Women in the east were more likely to have husbands who supported them in their choice to work and did not want a “housewife” as a partner once children arrived, the study found.

The report, “The Full Life! Women’s Careers in Germany,” was compiled by the Interior Ministry on the request of Interior Minister Thomas de Maizière. The data came from online surveys of 655 men in eastern and western Germany as well as figures drawn from previous studies.

Every second working woman in eastern Germany (53 percent) whose youngest child was under the age of 15 worked full-time in 2008. That was more than double the rate in the western states, where 22 percent worked full-time.

“The view in the study makes clear: the great majority of women in the eastern German states have made a new start without great fuss and despite structural problems,” de Maizière said.

Better child care in the east was an important factor, the study concluded, but different ideas about the role of women were also significant. Just 16 percent of east German women aged between 17 and 29 were ready to give up work for their children, compared with 37 percent in western Germany.

In the communist German Democratic Republic, family planning polices, child care and notional equality meant that working women and mothers became more common than was the case in the west.

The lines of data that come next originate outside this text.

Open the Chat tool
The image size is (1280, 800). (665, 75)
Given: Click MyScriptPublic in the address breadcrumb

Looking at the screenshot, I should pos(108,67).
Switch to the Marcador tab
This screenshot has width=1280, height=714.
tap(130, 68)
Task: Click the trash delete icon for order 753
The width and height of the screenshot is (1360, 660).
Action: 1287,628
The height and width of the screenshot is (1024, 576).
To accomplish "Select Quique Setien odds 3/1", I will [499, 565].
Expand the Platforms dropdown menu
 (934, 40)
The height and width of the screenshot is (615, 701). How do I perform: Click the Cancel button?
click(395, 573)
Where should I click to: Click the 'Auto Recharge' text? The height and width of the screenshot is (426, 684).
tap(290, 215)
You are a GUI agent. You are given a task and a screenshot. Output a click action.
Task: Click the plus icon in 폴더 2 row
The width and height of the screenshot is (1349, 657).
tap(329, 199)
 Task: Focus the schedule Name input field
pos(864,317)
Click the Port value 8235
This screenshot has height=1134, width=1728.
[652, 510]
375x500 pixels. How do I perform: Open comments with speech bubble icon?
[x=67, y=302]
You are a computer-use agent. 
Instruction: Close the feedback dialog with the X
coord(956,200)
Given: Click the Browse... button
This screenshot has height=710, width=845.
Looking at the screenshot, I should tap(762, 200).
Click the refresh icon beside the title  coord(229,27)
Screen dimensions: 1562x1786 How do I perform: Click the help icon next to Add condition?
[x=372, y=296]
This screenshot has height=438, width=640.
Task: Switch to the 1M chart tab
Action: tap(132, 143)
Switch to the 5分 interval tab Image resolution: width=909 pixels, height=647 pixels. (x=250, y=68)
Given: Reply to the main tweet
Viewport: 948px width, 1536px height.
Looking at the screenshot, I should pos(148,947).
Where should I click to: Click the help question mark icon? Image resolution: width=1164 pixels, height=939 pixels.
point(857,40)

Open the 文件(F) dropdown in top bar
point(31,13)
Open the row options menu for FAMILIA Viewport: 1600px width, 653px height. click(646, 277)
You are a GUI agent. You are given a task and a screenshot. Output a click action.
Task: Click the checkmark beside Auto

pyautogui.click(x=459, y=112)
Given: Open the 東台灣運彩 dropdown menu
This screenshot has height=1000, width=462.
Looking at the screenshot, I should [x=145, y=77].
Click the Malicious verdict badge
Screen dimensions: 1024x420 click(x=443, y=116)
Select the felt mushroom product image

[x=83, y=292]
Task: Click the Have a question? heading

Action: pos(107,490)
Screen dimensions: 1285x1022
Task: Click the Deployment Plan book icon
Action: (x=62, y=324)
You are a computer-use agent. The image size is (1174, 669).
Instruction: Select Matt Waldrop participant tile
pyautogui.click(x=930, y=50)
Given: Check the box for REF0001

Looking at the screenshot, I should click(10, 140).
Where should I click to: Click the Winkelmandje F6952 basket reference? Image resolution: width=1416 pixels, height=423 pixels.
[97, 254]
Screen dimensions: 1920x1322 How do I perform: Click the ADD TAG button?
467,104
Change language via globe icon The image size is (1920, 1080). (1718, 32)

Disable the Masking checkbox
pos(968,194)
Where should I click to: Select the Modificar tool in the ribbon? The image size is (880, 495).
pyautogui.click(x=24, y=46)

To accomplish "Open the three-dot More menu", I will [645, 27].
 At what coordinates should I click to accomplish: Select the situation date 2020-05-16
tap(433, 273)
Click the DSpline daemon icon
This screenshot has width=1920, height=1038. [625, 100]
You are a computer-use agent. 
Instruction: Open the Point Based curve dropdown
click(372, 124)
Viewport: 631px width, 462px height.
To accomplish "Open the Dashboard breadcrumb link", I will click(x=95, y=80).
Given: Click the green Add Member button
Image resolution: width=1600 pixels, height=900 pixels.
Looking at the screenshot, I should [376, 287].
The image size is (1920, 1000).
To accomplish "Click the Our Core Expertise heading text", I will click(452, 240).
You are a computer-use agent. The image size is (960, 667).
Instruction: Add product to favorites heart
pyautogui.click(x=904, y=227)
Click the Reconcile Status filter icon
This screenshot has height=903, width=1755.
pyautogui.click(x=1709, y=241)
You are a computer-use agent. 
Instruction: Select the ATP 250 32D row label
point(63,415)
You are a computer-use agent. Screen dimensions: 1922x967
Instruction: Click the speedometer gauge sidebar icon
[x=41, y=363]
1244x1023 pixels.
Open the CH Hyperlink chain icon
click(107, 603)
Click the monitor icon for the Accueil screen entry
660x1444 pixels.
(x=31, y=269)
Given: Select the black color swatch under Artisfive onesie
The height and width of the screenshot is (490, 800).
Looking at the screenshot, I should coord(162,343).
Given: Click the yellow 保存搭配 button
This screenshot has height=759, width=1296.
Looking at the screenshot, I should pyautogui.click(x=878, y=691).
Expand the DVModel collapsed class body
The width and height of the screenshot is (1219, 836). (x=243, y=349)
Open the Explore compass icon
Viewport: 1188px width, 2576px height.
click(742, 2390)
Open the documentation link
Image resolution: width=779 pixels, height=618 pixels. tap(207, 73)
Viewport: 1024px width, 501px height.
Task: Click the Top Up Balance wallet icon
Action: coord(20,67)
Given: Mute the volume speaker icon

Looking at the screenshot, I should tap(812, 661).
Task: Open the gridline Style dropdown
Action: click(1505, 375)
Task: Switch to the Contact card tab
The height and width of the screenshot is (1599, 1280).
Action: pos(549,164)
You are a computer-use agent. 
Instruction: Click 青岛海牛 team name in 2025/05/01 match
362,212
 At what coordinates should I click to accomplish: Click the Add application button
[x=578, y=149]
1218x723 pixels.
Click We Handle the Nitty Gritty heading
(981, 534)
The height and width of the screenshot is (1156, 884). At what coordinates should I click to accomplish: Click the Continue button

The share of households in which each partner contributes roughly the same amount to the household income is nearly twice as high in the east as the west – 44.5 percent compared with 27.9 percent.

Equal partnerships between men and women are considered normal in the east, the study concluded. By comparison, nearly a quarter of young men in the west cling on to a conservative image of themselves as the “family breadwinner” and the woman as the “housewife” – twice the proportion of men in the east.